Now that you have created and tested your source database endpoint and your target database endpoint, you can create a task to do the data migration. When you create a task, you specify the replication instance that you have created, the database migration method type (discussed earlier), the source database endpoint, and your target database endpoint for your Amazon Aurora database cluster.

Also, under Task Settings, if you have already created the full schema in the target database, then you should change the Target table preparation mode to Do nothing rather than using the default value of Drop tables on target. The latter can cause you to lose aspects of your schema definition like foreign key constraints when it drops and recreates tables.

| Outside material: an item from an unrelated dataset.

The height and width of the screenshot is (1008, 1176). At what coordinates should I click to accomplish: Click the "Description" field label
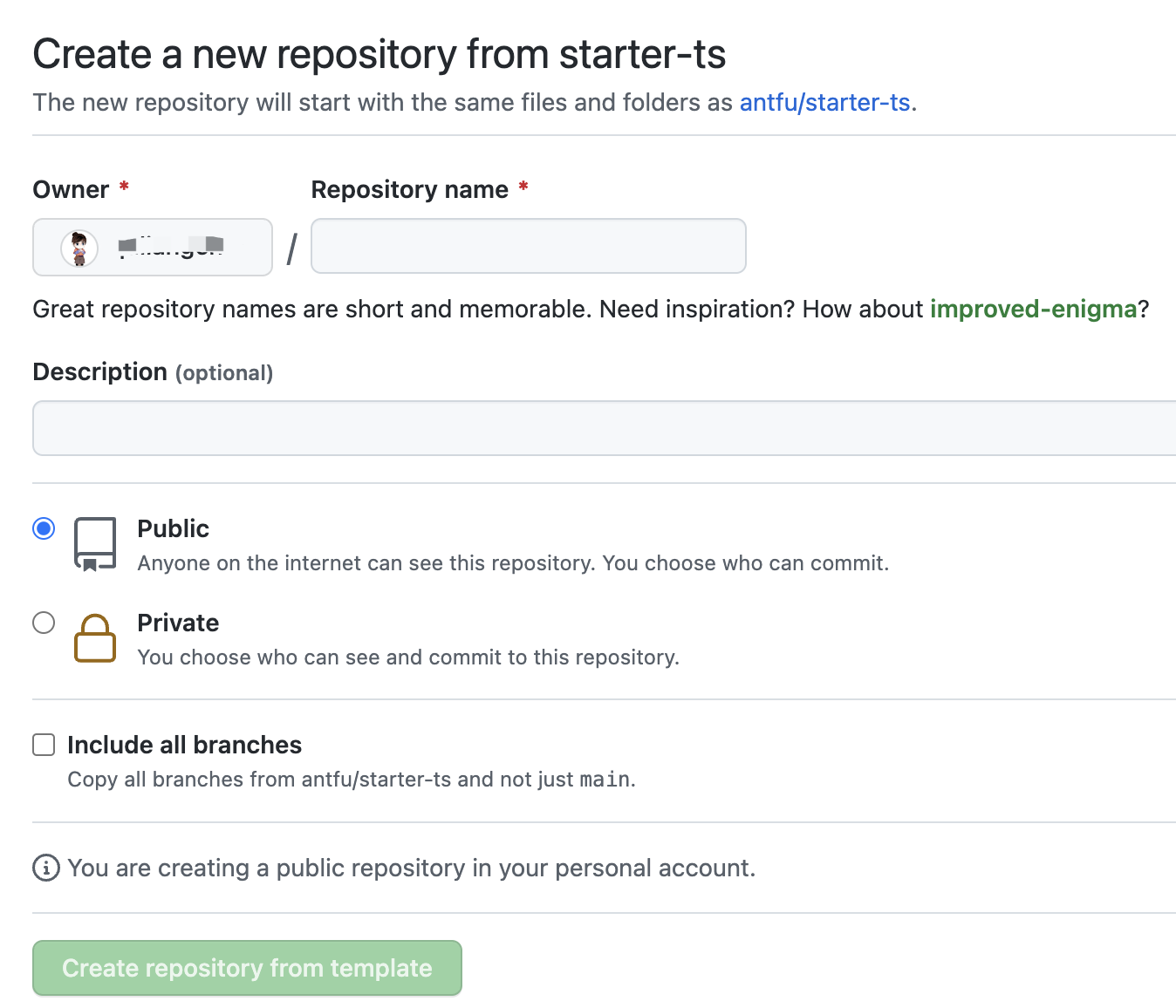pos(99,372)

When creating a task, you can create table mappings that specify the source schema along with the corresponding tables to be migrated to the target endpoint. The default mapping method migrates all source tables to target tables of the same name if they exist. Otherwise, it creates the source table(s) on the target (depending on your task settings). Additionally, you can create custom mappings (using a JSON file) if you want to migrate only certain tables or if you want to have more control over the field and table mapping process. You can also choose to migrate only one schema or all schemas from your source endpoint.

A screenshot of the Create database migration task page in the AWS DMS console

Create database migration task page in the AWS DMS console

A screenshot of the Task settings page in the AWS DMS console.

Task settings page in the AWS DMS console

You can use the AWS Management Console to monitor the progress of your AWS Database Migration Service (AWS DMS) tasks. You can also monitor the resources and network connectivity used. The AWS DMS console shows basic statistics for each task, including the task status, percent complete, elapsed time, and table statistics, as the following image shows.

A screenshot of AWS DMS Console task statistics.

AWS DMS Console task statistics

Additionally, you can select a task and display performance metrics for that task, including throughput, records per second migrated, disk and memory use, and latency.